### TASK GOAL
Resume the blog post about supply chain events and delivery drones, writing on from its final sentence.

### STUDY TEXT
══════════════════════════════

It was interesting in the first few weeks of January to see all the 2014 supply chain prediction articles that are written every year.
 
I’m going to take a look at those in more detail in the coming weeks, but it was also good to see the guys at Logistics Viewpoints give their opinions on the conferences to attend in 2014. You can find Steve Banker’s list on Forbes website here.
 
 
Continual learning is vital for every supply chain executive. There are so many good ideas, and new ways of working which may only be discovered outside of one’s company. There are not that many opportunities to hear first-hand from an expert speaker in your field or be able to talk directly with your peers over a coffee about a supply chain issue and how they solved or improved it – conferences, and especially high-level niche events rather than massive trade shows, are one of the few places where you can gain this new knowledge. So why not make it a goal for 2014 that you attend an event that you have never been to before (even better if you make it an eyefortransport one ;0)) http://www.eft.com/events
 
I am still intrigued by the whole delivery drone story that Amazon pushed out. There is a really interesting new angle on how it could practically work which is worth a read here http://logisticsviewpoints.com/2014/01/06/amazon-drones-nuts-can-work/
 
Also, interesting to see that Rolls Royce have recently been talking about drone cargo ships as an idea that is now technologically possible.

══════════════════════════════

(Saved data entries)

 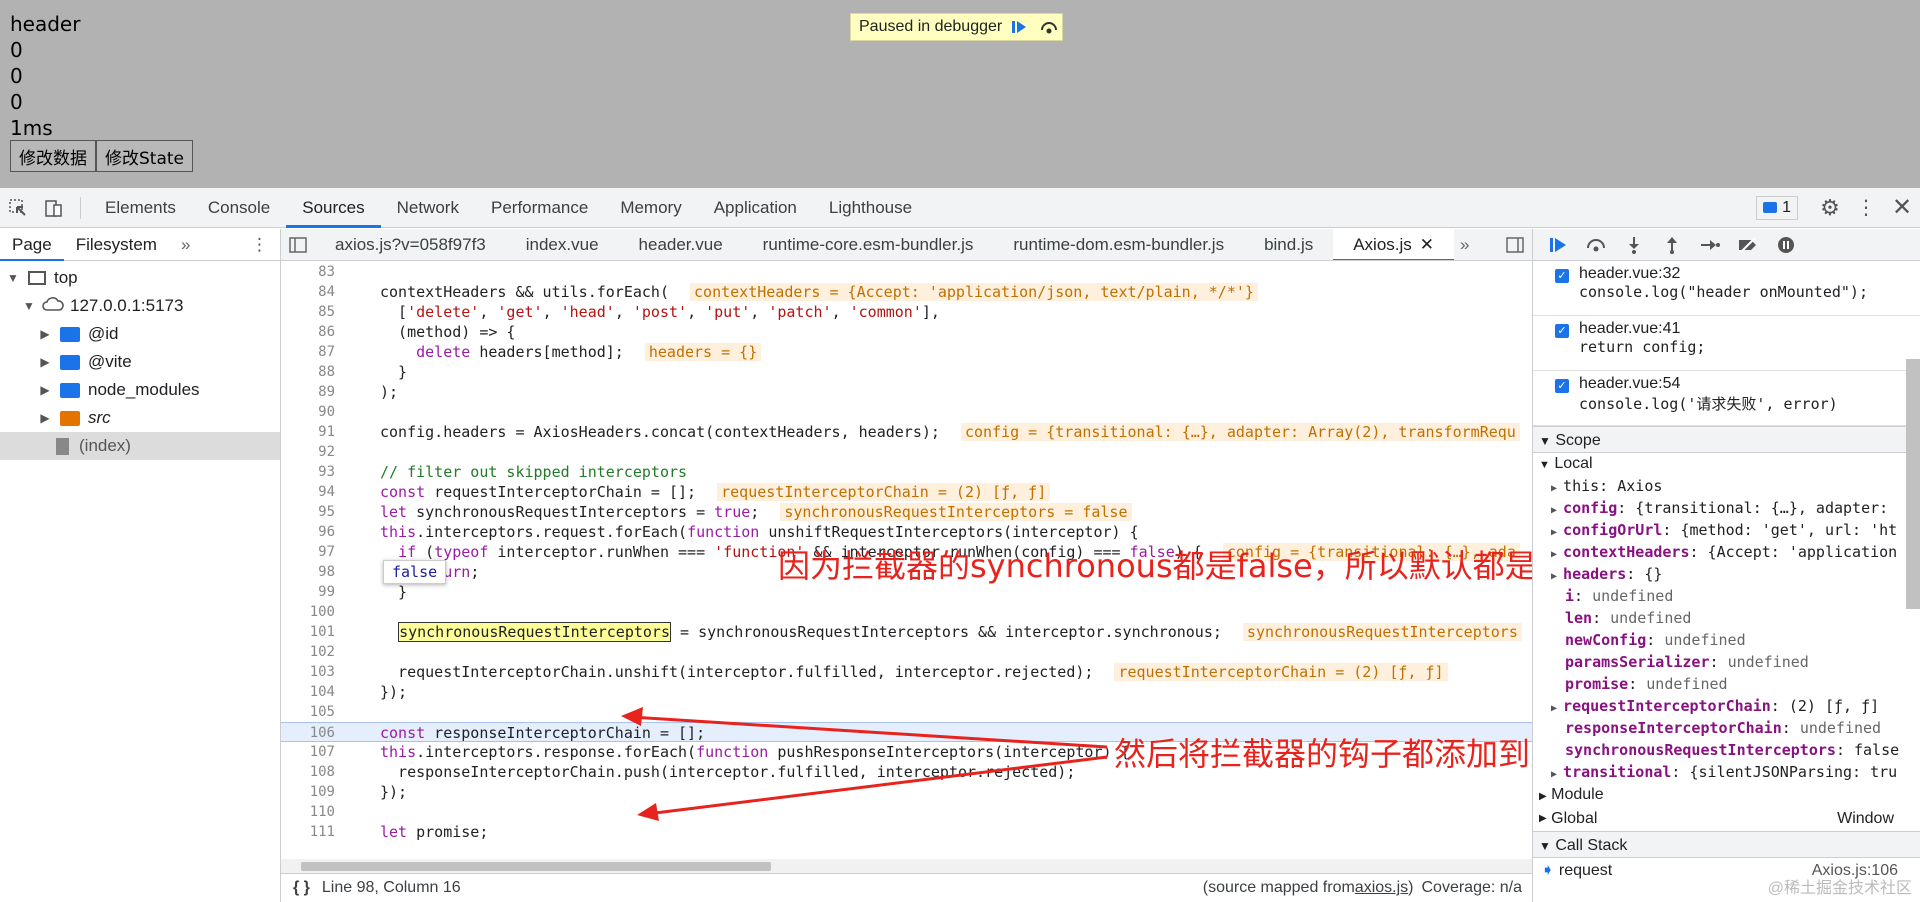 I want to click on file-tab: runtime-core.esm-bundler.js, so click(x=868, y=244).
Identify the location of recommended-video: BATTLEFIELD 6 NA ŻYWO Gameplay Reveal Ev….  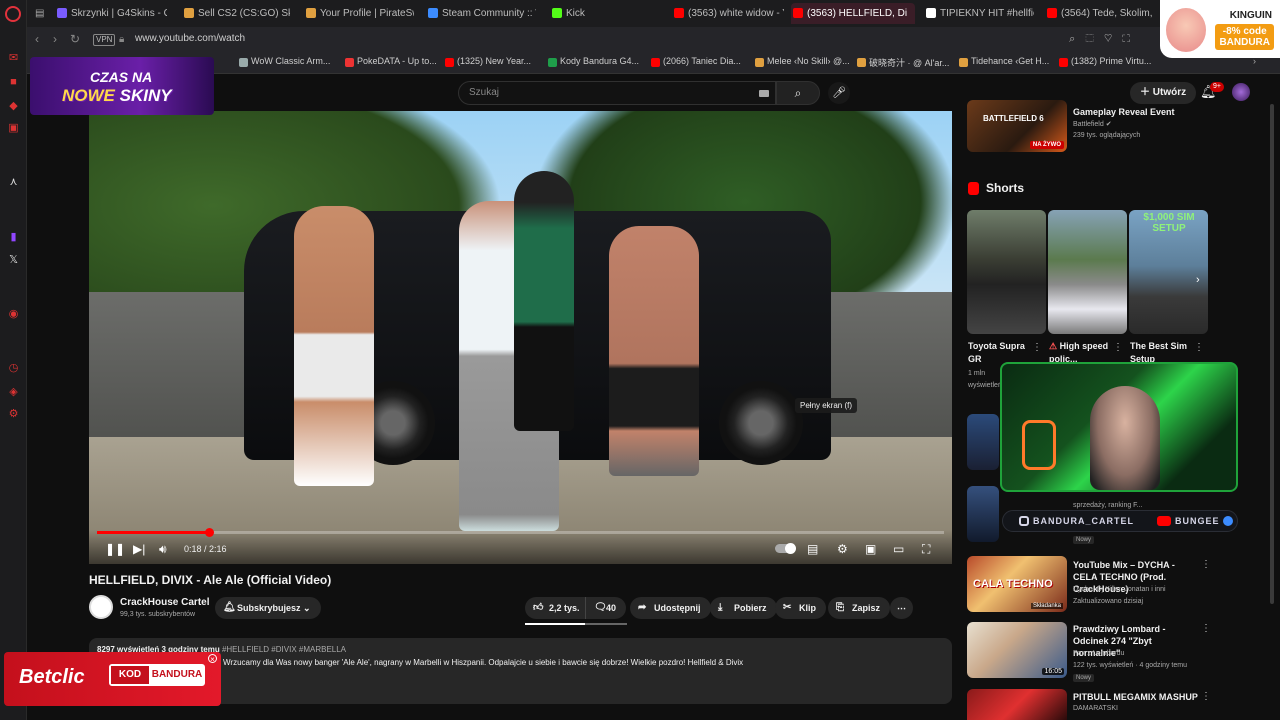
(1090, 128).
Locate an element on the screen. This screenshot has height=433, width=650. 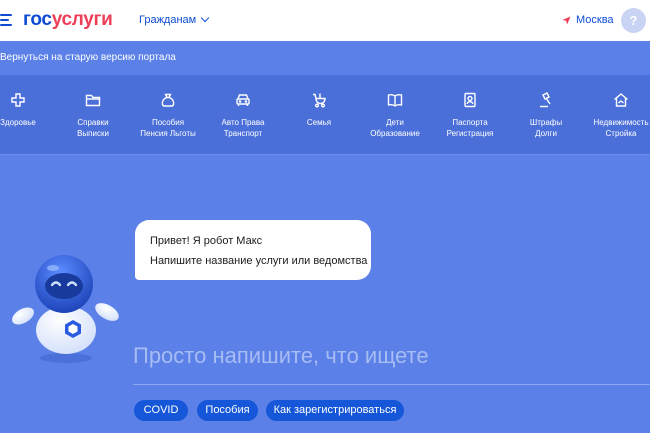
money-bag-icon is located at coordinates (168, 100).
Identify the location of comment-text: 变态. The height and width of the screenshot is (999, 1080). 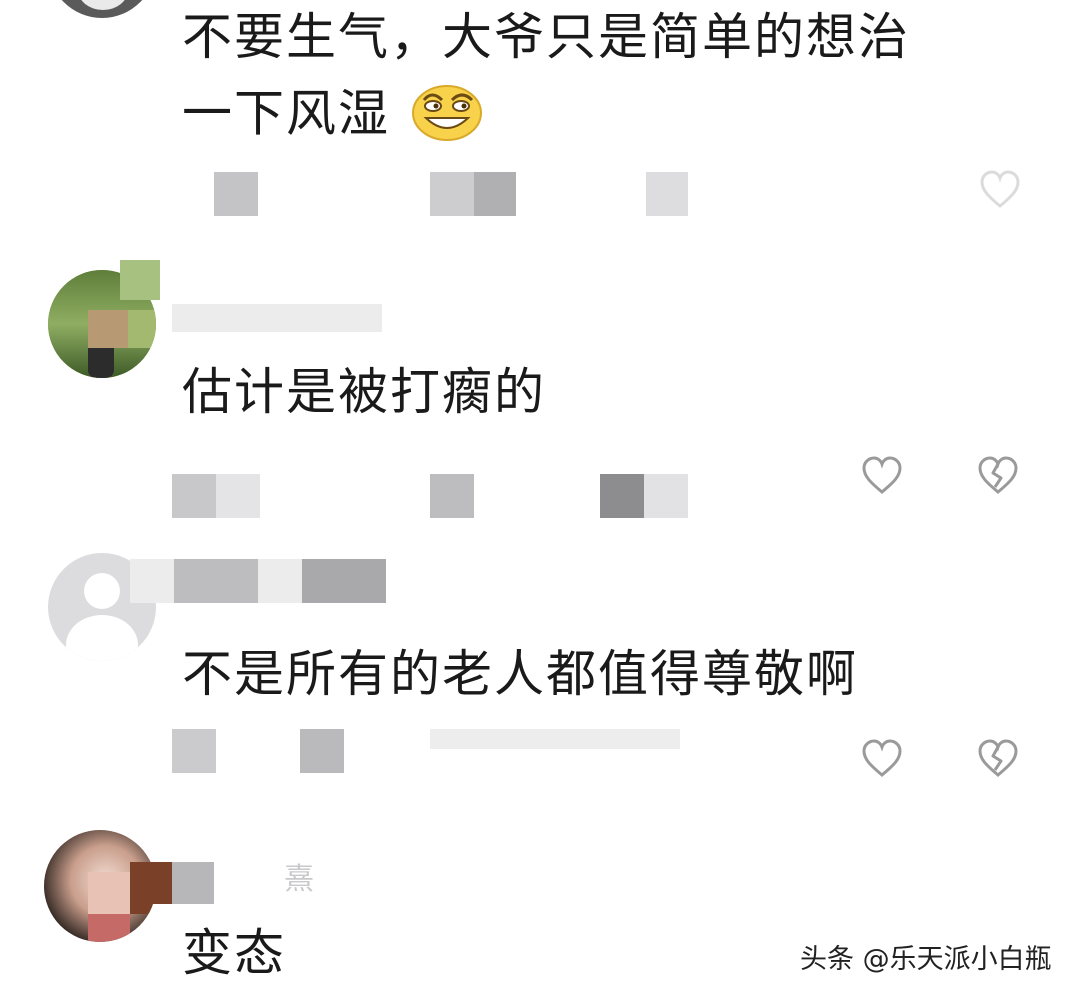
(234, 953).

══════════════════════════════

### EXERCISE OUTPUT
 
Lastly this week, I want to highlight this report from the BBC on the MINT countries, as the new BRICS http://www.bbc.co.uk/news/magazine-25548060. In my opinion there is no argument about Mexico or Turkey. Indonesia has been mentioned in the past due to its sheer size and young population, but I would not be completely confident that it will be one of the countries to watch, whilst Nigeria is both hugely exciting and hugely unpredictable, as is a lot of Africa. Personally I really hope the next 5-10 years is a watershed moment for the economic strength of the African continent; it has so much potential, such a young population and such an entrepreneurial spirit which deserve some massive economic gains and the associated benefits that brings not just to a few businessmen and politicians, but hopefully to the whole populace.